_WORK TO BE COMPLETED_
Copy the final lines exactly, starting at the one that contains "Click the magenta segment of 2025 2月 bar" and ending with the last line of the listing below. Pictures are not part of the copy.

_PROVIDED RECORDS_
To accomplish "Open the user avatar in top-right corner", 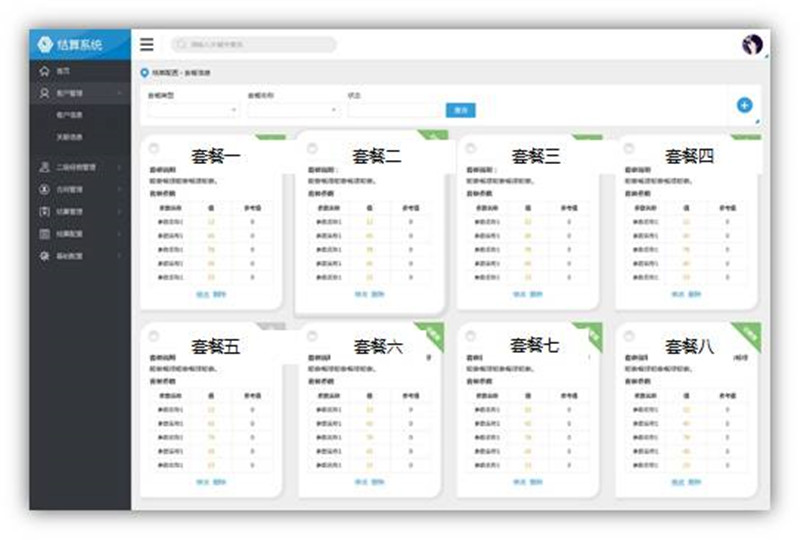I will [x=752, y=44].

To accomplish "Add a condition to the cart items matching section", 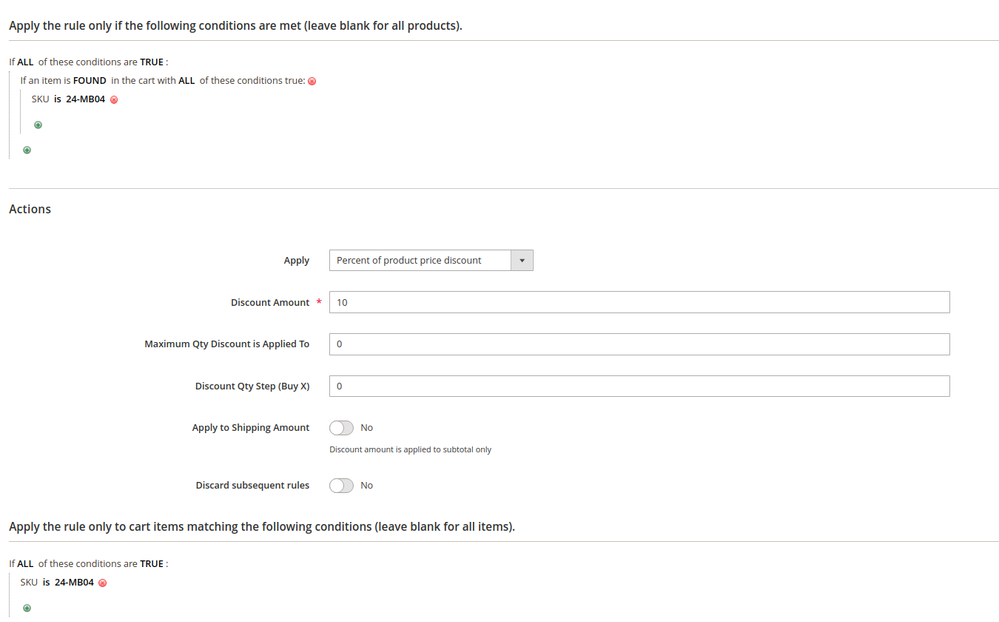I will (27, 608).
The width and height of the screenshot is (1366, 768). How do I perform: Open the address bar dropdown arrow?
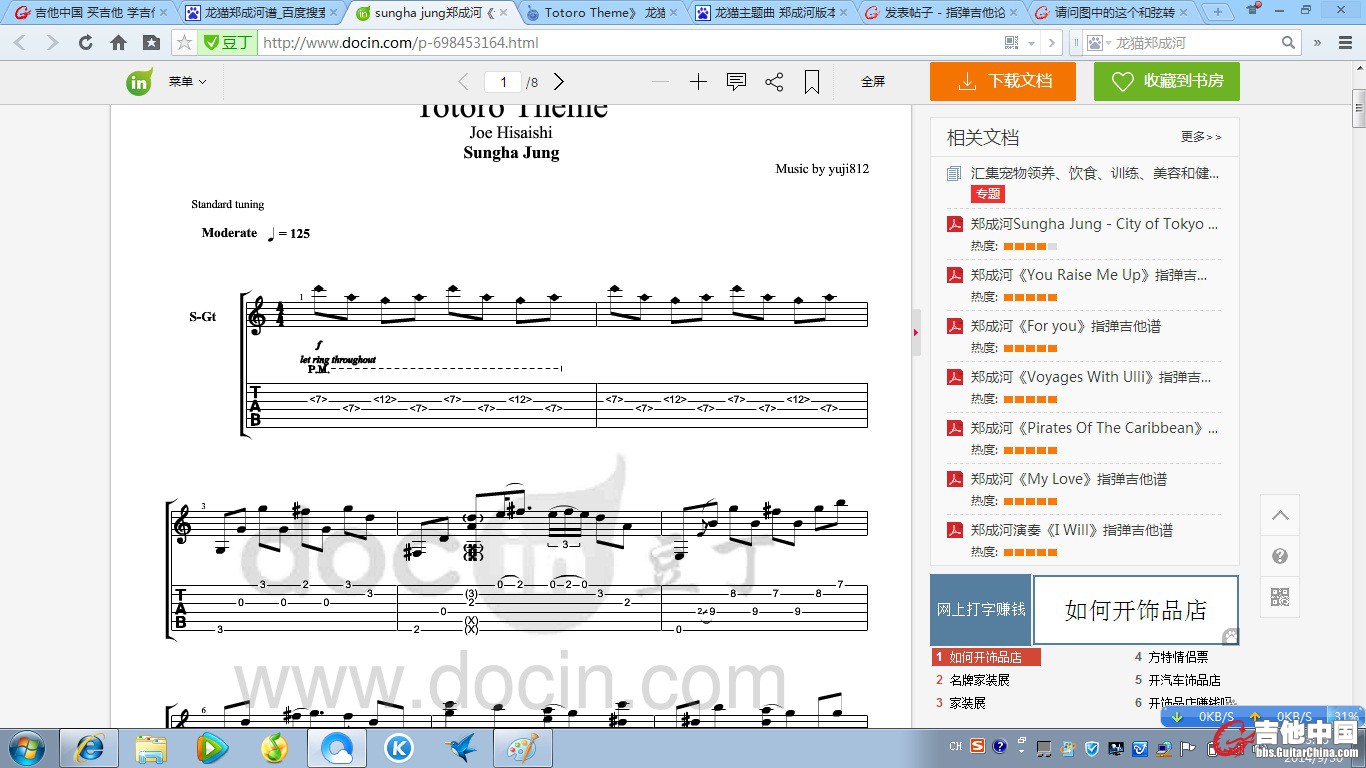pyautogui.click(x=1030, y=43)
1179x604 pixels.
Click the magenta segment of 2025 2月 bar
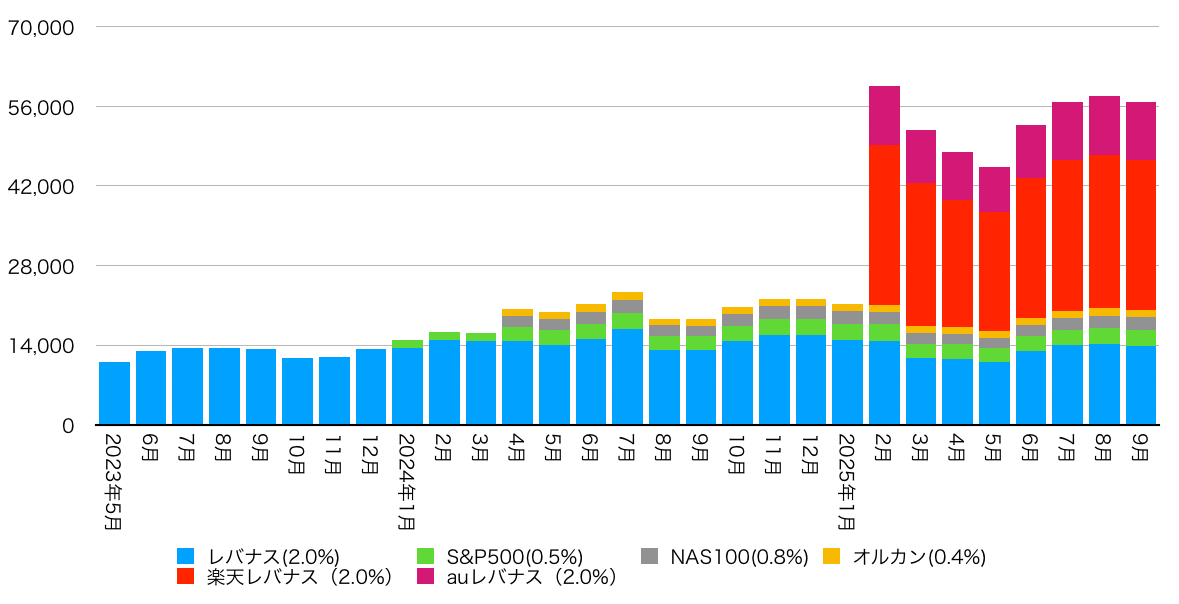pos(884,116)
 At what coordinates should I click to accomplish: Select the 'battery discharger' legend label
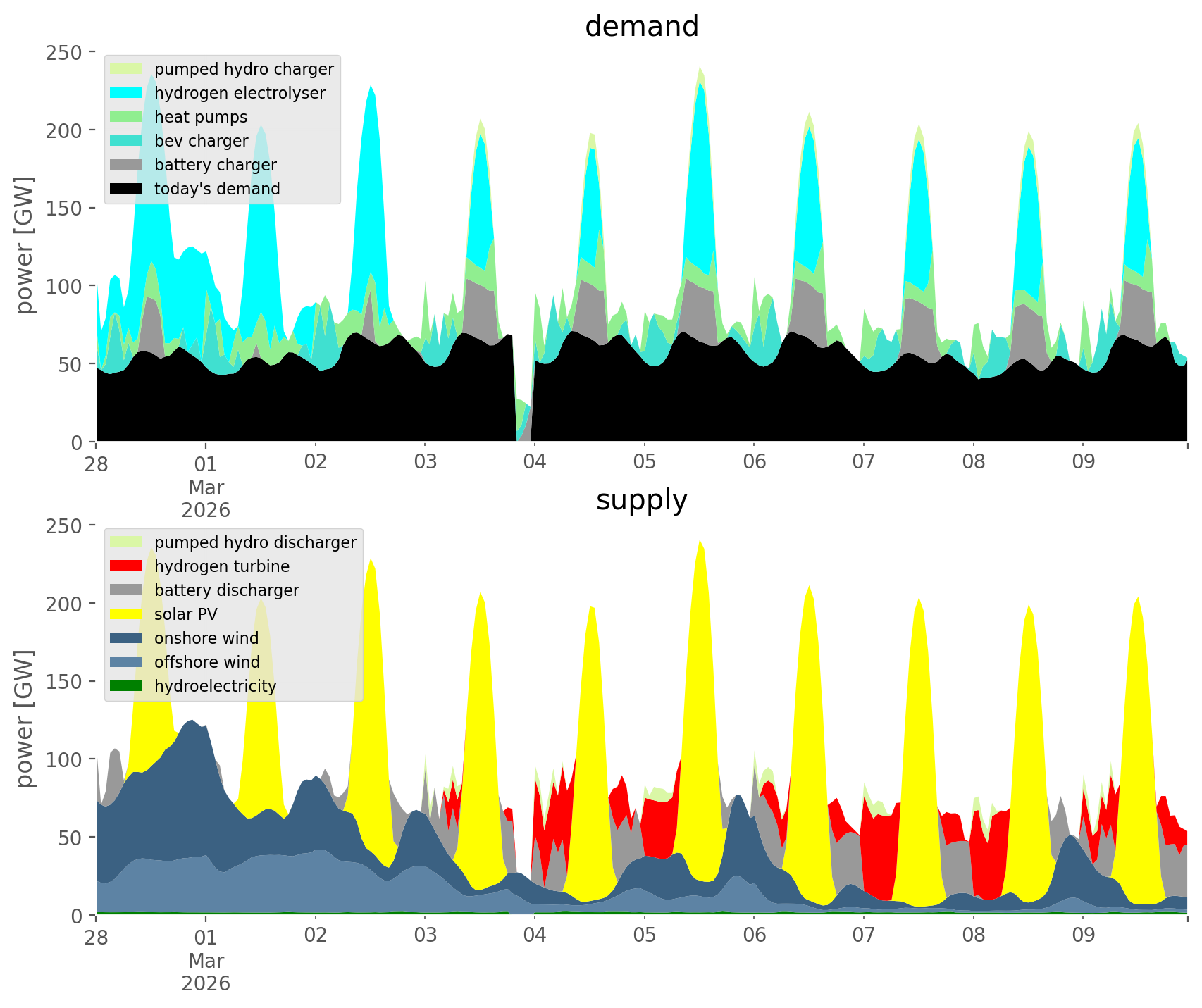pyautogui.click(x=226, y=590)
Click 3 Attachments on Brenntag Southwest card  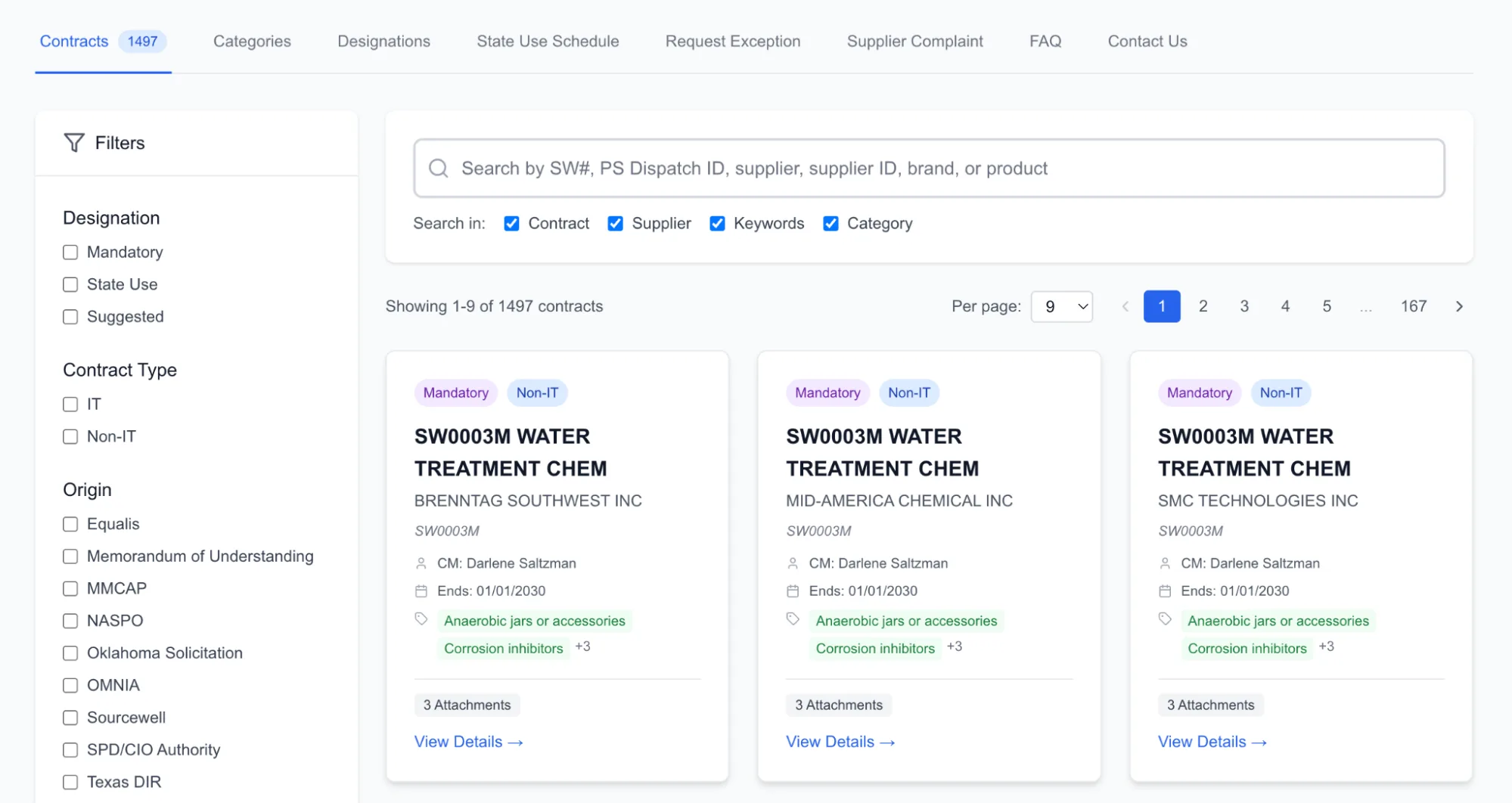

_EXERCISE OUTPUT_
Click the magenta segment of 2025 2月 bar
pos(884,116)
 At what coordinates should I click to accomplish: Select the 'battery discharger' legend label
pyautogui.click(x=226, y=590)
Click 3 Attachments on Brenntag Southwest card  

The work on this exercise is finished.